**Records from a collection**
##########

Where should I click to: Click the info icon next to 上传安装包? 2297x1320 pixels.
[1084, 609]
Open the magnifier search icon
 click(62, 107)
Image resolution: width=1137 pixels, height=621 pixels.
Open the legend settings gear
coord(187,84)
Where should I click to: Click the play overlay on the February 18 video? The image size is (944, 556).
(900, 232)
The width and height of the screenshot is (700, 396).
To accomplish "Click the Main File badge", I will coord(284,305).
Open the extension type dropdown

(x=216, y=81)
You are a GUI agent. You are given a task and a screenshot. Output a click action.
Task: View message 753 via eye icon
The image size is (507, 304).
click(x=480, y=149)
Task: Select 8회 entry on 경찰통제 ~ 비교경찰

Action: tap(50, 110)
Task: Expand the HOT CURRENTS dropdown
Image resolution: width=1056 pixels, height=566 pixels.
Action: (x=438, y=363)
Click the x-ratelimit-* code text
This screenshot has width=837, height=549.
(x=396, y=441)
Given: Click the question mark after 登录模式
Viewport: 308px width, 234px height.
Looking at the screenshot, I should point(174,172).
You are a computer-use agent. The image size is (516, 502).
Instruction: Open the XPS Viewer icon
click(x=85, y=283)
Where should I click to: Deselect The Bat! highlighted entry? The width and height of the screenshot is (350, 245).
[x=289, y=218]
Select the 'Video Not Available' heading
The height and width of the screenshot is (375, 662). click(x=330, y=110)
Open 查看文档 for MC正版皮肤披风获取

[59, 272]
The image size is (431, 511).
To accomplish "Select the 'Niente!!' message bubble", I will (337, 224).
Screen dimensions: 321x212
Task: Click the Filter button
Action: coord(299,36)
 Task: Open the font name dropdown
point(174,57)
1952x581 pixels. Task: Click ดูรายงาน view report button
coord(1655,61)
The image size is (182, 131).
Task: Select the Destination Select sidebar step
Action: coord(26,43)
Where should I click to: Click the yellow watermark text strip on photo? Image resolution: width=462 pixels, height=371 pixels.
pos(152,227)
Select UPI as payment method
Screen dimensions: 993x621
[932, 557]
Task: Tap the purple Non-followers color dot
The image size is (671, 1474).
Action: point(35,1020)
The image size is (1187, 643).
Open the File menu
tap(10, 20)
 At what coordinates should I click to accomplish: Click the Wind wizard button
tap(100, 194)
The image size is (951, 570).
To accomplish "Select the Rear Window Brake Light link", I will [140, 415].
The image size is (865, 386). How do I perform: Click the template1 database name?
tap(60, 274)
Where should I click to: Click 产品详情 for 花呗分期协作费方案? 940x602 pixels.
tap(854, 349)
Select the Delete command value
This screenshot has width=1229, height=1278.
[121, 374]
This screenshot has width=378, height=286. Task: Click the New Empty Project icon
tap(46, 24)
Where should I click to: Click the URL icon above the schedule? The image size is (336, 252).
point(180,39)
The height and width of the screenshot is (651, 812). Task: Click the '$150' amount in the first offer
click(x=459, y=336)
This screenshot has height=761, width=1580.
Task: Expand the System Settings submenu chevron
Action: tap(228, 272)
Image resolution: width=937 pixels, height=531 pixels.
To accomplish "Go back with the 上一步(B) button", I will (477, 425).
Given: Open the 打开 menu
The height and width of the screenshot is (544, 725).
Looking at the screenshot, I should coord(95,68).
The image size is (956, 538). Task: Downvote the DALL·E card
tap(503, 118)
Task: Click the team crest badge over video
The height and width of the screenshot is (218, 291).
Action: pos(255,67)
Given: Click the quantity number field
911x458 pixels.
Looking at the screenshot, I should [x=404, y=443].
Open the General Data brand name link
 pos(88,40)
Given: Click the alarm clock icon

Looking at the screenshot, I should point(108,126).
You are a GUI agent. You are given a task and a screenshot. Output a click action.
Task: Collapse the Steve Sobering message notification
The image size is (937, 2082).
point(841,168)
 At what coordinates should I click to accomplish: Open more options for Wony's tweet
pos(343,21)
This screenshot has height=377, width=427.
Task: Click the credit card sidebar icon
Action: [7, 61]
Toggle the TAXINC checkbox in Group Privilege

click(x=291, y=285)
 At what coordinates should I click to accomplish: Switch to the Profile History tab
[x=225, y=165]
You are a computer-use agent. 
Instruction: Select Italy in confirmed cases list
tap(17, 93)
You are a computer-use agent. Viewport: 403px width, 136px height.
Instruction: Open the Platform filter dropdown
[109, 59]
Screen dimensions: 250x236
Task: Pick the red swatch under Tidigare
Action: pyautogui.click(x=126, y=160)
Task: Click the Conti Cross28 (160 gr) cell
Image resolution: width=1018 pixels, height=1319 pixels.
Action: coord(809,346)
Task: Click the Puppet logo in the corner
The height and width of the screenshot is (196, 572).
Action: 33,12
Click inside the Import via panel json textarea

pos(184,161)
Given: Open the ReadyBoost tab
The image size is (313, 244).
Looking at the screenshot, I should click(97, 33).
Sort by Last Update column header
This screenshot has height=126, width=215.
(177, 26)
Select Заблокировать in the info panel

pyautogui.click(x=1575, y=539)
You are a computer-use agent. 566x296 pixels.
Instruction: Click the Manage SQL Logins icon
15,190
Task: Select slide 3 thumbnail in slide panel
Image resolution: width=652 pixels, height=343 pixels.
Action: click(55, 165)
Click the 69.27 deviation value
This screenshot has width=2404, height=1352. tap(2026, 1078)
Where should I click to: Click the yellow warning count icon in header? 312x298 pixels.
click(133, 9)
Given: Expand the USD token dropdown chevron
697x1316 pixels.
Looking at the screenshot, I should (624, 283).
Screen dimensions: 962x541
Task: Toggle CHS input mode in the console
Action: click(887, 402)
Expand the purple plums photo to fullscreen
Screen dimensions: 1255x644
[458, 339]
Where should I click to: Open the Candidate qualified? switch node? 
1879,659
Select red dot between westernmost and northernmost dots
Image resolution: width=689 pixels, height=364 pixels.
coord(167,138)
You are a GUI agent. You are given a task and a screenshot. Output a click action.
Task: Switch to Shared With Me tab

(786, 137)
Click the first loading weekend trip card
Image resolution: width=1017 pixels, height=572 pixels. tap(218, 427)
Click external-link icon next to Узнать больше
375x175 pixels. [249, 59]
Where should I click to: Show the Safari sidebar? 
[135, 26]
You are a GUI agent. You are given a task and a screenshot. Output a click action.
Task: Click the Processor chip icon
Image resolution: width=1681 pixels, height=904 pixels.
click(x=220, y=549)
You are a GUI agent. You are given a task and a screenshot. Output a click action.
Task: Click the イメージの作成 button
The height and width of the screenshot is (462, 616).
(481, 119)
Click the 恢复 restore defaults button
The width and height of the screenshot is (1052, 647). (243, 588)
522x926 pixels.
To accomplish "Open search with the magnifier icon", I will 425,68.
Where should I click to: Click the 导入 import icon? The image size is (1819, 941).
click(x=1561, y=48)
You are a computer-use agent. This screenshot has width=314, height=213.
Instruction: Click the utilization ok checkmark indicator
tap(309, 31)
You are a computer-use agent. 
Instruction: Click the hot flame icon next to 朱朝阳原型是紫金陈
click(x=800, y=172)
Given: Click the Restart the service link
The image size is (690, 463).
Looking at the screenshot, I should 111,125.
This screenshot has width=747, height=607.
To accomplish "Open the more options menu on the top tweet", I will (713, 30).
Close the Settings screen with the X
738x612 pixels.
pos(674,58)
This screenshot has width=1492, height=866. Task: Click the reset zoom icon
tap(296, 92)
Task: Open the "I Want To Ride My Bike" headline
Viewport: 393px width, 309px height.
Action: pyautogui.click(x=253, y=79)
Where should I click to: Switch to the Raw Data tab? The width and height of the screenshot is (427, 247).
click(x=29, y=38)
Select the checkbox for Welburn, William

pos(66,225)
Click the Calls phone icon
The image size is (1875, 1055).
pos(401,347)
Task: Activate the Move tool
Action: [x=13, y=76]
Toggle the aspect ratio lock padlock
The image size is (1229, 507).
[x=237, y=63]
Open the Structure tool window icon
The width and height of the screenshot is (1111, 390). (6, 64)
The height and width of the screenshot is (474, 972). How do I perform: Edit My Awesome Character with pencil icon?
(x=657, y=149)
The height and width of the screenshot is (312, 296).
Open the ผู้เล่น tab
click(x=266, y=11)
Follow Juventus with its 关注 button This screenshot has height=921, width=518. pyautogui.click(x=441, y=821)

##########

**Set problem**
Reproduce the data between the line holding "Given: Click the quantity number field" and the line holding "Action: [7, 61]", inclusive.

**Result for this exercise**
Given: Click the quantity number field
911x458 pixels.
Looking at the screenshot, I should [x=404, y=443].
Open the General Data brand name link
 pos(88,40)
Given: Click the alarm clock icon

Looking at the screenshot, I should point(108,126).
You are a GUI agent. You are given a task and a screenshot. Output a click action.
Task: Collapse the Steve Sobering message notification
The image size is (937, 2082).
point(841,168)
 At what coordinates should I click to accomplish: Open more options for Wony's tweet
pos(343,21)
This screenshot has height=377, width=427.
Task: Click the credit card sidebar icon
Action: [7, 61]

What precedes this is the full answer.